I don’t write often enough about my mother, although I owe my life and much of my happiness to her. She was abandoned by her own parents, so her grandmother and grandfather raised her. Although she was born in the United States, Daniel and Lidia Toth took her and raised her on a farm near Felcsut, Hungary in the Province of Fehérmegye. She returned to the U.S. with them in 1937 as the Nazi menace began to loom throughout Central Europe.
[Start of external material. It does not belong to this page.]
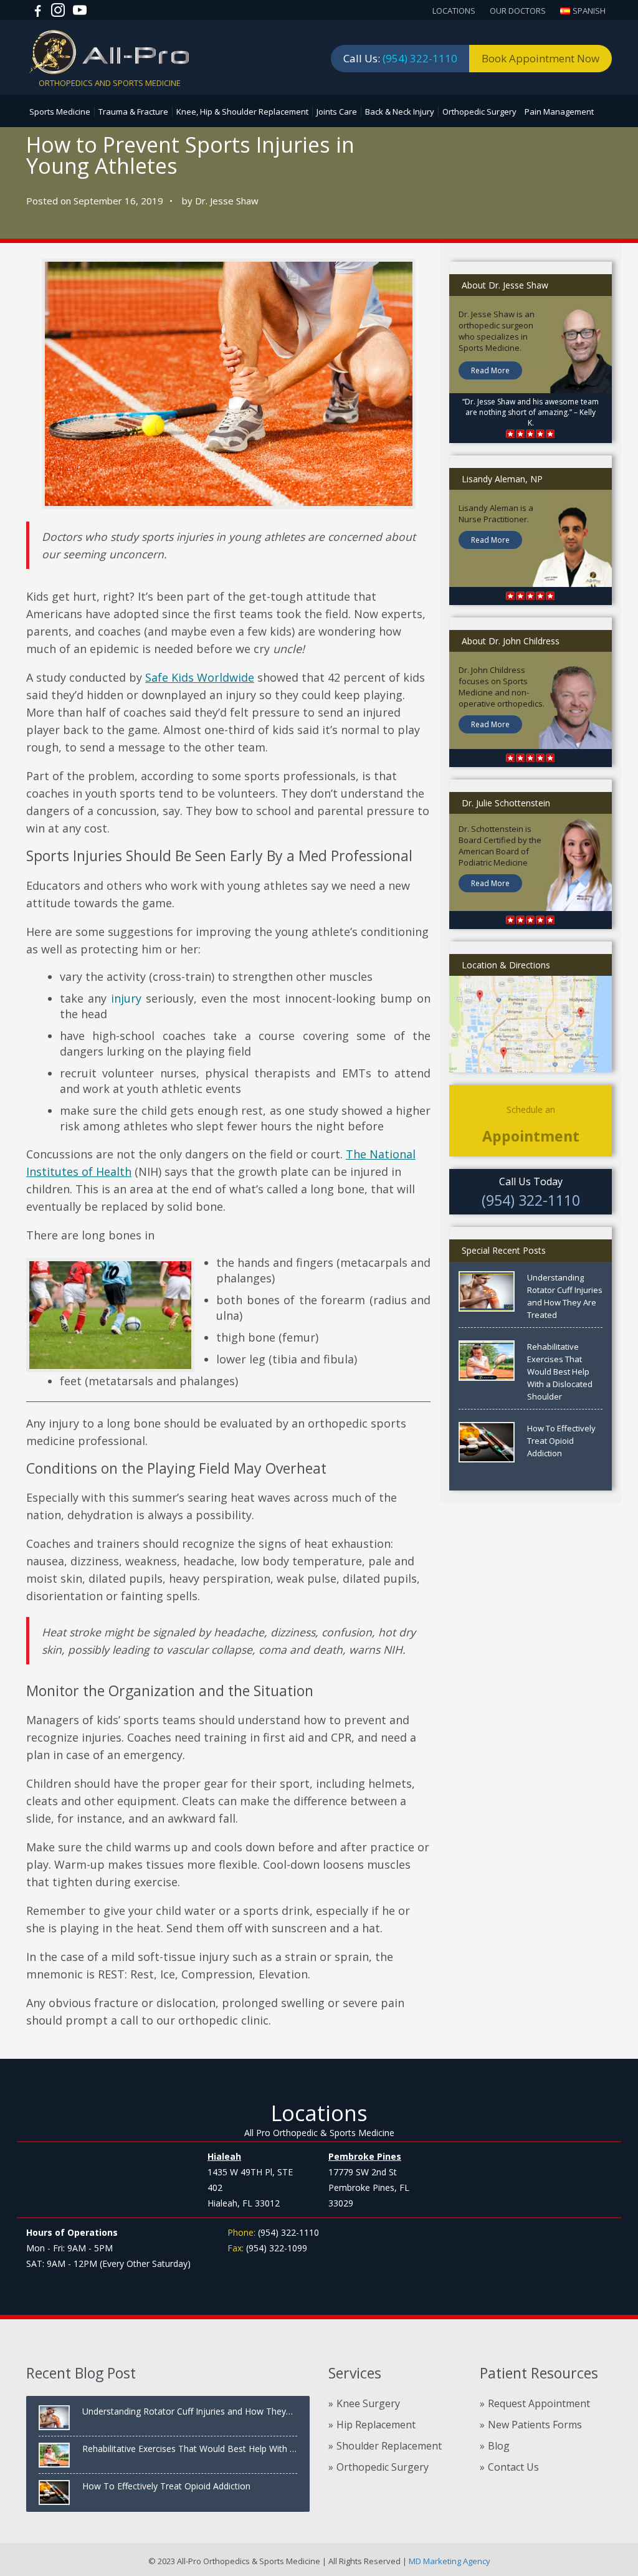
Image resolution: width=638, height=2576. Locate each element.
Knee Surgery (368, 2403)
She met my father in Cleveland around 1943 and married him shortly thereafter. I was born in 1945, and Daniel Toth died in that year. Lidia never really liked my father, Alex Paris, and told my mother that, being his son, I should be allowed to die in my crib. In time, my brother and I developed a strong relationship with Lidia, who helped bring us up. With my father, however, it was war from start to finish.

Sophie was about 5 feet (1.525 meters) tall in her stocking feet. To compensate for her short stature, she had an oversized heart and loved my brother and me. That love has been very instrumental in Dan’s happiness and certainly mine.

Today, as Martine and I ate lunch at the Siam Chan in West L.A., we overheard two tattooed and pierced young men talking about getting up enough energy to attend an Alcoholics Anonymous (A.A.) meeting. The streets in our neighborhood are full of bums who suffering from various stages of mental illness and dependency on drugs and alcohol. I realize how lucky we are because of the love of our parents, Alex and Sophie Paris.

So Happy Birthday, Mom. You are not forgotten and never will be.